Supplied passage
— start —
Zulip Chat Archive

Stream: mathlib4

Topic: Refactor of `Localization`

Kevin Buzzard (Sep 19 2024 at 19:04):

I was looking for a project for a student and I was wondering if there was one in our set-up of localization. I'm trying to understand it. Currently there's a TODO in Algebra.Module.LocalizedModule saying "Redefine docs#Localization for monoids and rings to coincide with docs#LocalizedModule ". Is this still something which we want to do? Pinging @Jujian Zhang @Eric Wieser @Andrew Yang who I know have discussed this in the past.

Jujian Zhang (Sep 19 2024 at 19:10):

Perhaps a relevant Lean3 PR was: https://github.com/leanprover-community/mathlib3/pull/15584

But since ring localization was changed to Ore localization, I don’t know if the claim that ring localization and module localization could be made defer is still valid.

Kevin Buzzard (Sep 19 2024 at 19:35):

So is this the situation: docs#LocalizedModule is mathematically a special case of docs#OreLocalization. Apparently we wanted docs#Localization to be defeq to OreLocalization so the way to do that would be to redefine LocalizedModule to be some abbrev for OreLocalization.

Kevin Buzzard (Sep 19 2024 at 19:39):

import Mathlib

def LocalizedModule' {R : Type*} [CommSemiring R] (S : Submonoid R) (M : Type*) [AddCommMonoid M]
    [Module R M] := OreLocalization S M

example : @LocalizedModule = @LocalizedModule' := rfl -- no

Kevin Buzzard (Sep 19 2024 at 19:45):

Oh yikes,

import Mathlib

def LocalizedModule' {R : Type*} [CommSemiring R] (S : Submonoid R) (M : Type*) [AddCommMonoid M]
    [Module R M] := OreLocalization S M

example : @LocalizedModule = @LocalizedModule' := rfl -- no

variable {M : Type*} [CommMonoid M] (S : Submonoid M) in
example : Localization S = OreLocalization S M := rfl -- yes

-- yikes
variable {M : Type*} [CommMonoid M] (S : Submonoid M) in
example : Localization S = LocalizedModule' S M := rfl -- doesn't typecheck because M isn't a ring!

variable {A : Type*} [CommRing A] (S : Submonoid A) in
example : Localization S = LocalizedModule' S A := rfl -- works

docs#LocalizedModule is kind of stupid now. It's just OreLocalization but with redundant extra typeclass assumptions.
— end —
Data
— start —
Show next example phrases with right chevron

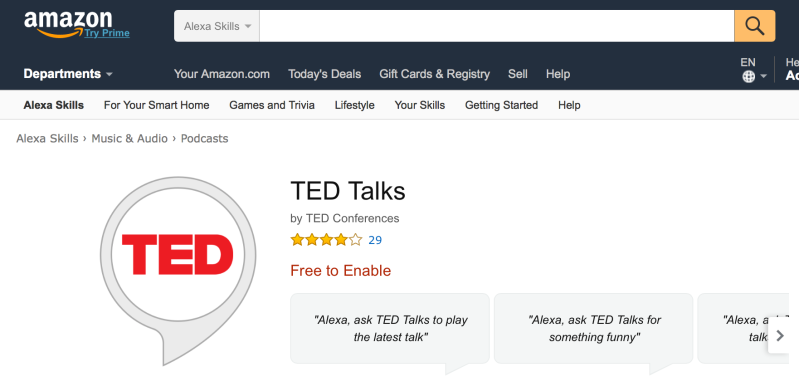click(x=780, y=335)
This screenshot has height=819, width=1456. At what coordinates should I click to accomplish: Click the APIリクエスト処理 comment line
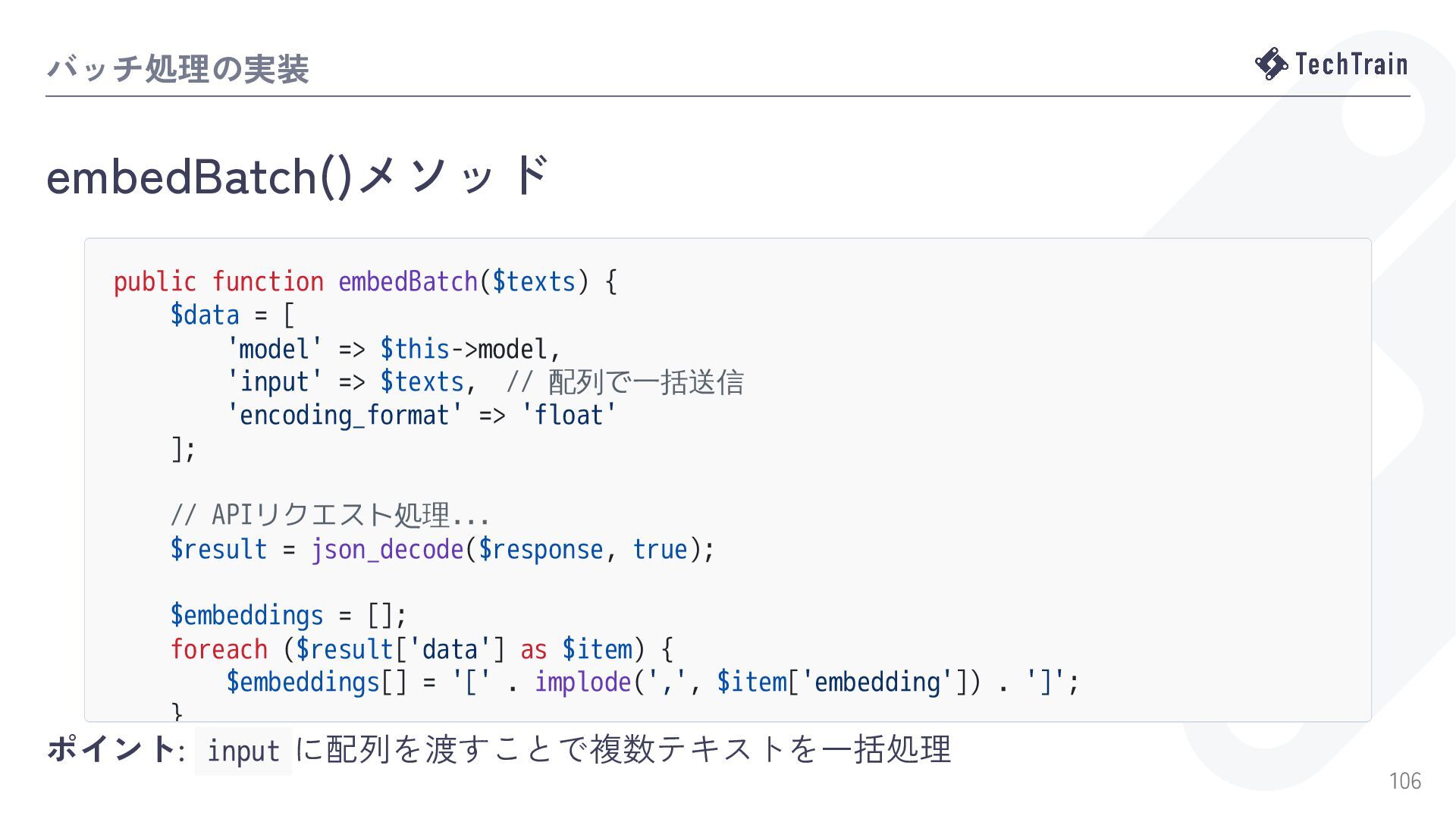pos(330,516)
— end —
The problem
Answer these questions from the Zulip thread on refactoring Localization:
1. Which file holds the TODO about redefining Localization to coincide with LocalizedModule?
2. According to Jujian Zhang, what was ring localization changed to?
3. Why does the comparison of Localization S with LocalizedModule' S M fail to typecheck?
Draw only on the Zulip thread when responding.

Exercise solution
1. Algebra.Module.LocalizedModule.
2. Ore localization.
3. M isn't a ring.